Thursday, January 11, 2007

Robbing Peter to pay Paul

Another consequence of Bush's "surge" is the damage it will do to the war in Afghanistan. At a time that the Taliban is expected to make another big push in Afghanistan, American forces are about to be removed from "The Forgotten War" to Iraq. As the Boston Globe reports:

President Bush is expected to announce this week the dispatch of thousands of additional troops to Iraq as a stopgap measure. Such an order, Pentagon officials say, would strain the Army and Marine Corps as they man both wars.

A US Army battalion fighting in a critical area of eastern Afghanistan is due to be withdrawn within weeks to deploy to Iraq.

Army Brigadier General Anthony J. Tata and other US commanders say that will happen as the Taliban is expected to unleash a campaign to cut the vital road between Kabul and Kandahar.

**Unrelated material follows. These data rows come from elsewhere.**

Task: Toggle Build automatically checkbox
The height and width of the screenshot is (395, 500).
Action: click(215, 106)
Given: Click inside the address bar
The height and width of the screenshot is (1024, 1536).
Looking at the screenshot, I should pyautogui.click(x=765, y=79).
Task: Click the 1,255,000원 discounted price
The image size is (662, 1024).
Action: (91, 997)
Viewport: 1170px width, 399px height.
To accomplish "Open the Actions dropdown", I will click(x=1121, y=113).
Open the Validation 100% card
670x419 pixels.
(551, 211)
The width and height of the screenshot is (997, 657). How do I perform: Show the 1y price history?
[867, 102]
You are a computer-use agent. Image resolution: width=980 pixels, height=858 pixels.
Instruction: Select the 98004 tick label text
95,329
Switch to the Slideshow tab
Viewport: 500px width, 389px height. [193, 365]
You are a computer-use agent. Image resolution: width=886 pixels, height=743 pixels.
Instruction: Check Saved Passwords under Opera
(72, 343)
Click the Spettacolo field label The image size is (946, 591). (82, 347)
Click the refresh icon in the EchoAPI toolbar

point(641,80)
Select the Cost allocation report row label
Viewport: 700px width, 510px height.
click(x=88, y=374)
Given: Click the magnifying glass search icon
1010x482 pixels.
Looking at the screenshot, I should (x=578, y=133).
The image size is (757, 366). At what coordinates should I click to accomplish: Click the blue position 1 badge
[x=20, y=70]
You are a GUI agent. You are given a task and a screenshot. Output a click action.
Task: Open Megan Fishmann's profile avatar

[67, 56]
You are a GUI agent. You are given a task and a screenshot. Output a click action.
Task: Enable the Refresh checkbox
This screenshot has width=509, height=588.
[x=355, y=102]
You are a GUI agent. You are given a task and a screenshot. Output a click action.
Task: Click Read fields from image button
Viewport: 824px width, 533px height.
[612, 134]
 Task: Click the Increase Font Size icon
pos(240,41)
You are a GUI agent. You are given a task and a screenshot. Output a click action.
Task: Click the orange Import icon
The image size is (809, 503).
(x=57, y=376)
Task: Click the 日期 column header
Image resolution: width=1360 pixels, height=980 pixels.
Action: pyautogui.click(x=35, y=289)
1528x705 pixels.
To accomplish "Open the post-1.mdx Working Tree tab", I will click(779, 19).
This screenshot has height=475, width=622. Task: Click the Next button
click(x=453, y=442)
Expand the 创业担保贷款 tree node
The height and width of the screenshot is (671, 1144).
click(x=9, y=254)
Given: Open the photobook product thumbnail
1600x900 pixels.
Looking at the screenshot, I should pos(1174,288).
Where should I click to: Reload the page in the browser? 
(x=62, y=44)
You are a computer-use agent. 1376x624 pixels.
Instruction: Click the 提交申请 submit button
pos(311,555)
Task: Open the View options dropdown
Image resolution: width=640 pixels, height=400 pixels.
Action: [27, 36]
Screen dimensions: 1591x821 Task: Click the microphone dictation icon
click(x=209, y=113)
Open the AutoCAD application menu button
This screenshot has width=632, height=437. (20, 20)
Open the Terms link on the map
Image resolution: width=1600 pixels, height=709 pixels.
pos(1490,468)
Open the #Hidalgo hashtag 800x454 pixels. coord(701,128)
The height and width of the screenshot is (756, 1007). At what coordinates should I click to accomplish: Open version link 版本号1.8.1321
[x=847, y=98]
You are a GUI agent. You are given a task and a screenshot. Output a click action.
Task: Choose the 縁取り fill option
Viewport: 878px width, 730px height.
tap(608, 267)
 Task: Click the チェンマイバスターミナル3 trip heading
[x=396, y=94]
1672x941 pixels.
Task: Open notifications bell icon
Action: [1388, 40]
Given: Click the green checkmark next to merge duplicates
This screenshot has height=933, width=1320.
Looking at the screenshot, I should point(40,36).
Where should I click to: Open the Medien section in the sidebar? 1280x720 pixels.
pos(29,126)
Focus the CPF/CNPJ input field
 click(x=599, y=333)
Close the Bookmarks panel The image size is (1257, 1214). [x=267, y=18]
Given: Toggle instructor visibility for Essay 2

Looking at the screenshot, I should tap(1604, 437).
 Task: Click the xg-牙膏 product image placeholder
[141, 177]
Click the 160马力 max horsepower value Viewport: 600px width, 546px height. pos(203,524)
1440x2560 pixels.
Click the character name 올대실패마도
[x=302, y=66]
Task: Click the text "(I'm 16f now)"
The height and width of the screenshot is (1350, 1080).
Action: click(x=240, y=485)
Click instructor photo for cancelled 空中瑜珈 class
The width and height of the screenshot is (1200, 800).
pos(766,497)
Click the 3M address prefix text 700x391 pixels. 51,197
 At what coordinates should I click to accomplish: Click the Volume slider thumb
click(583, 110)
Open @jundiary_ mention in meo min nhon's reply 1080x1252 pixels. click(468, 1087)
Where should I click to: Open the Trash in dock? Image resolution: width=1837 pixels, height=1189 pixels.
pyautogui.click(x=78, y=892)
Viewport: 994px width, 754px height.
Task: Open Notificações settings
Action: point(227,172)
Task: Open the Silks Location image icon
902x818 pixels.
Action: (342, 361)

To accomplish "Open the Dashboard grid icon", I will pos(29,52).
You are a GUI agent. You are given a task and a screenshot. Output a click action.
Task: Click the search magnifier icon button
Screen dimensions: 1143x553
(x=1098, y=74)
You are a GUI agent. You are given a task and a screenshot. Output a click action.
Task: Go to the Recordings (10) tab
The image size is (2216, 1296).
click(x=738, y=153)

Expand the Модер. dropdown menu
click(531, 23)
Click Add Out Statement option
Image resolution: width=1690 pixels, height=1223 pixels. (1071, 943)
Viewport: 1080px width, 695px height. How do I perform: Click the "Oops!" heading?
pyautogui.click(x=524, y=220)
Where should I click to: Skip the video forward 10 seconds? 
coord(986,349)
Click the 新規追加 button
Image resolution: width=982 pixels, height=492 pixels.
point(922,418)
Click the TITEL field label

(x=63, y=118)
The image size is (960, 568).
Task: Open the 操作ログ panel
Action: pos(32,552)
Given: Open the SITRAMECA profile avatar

The official said the Taliban intend to seize Kandahar, Afghanistan's second-largest city, where the group was organized in the 1990s.

The news story makes one error, in the very first sentence:

"Taliban forces, shattered and ejected from Afghanistan by the US military five years ago..."

Not so. The Taliban are native Afghans, mostly Pushtun from the south of the country. As a government and army, they were certainly shattered, and some may even have fled the country temporarily, but the vast bulk of Taliban remained in their tribal areas where US and allied forces never went.

I'm with Mark Kleiman on this: "GWB seems to be determined to make history by becoming the first American President to lose two wars at once."

Of course, the war in both countries will drag on long beyond Bush's time as President, leaving some other shmuck to swallow the defeat. And given Bush's disinterest in reading or watching independent news, preferring to hear all his news from yes-men, it is likely that Dubyah will go to his grave believing that he was America's saviour, and the next guy messed it all up.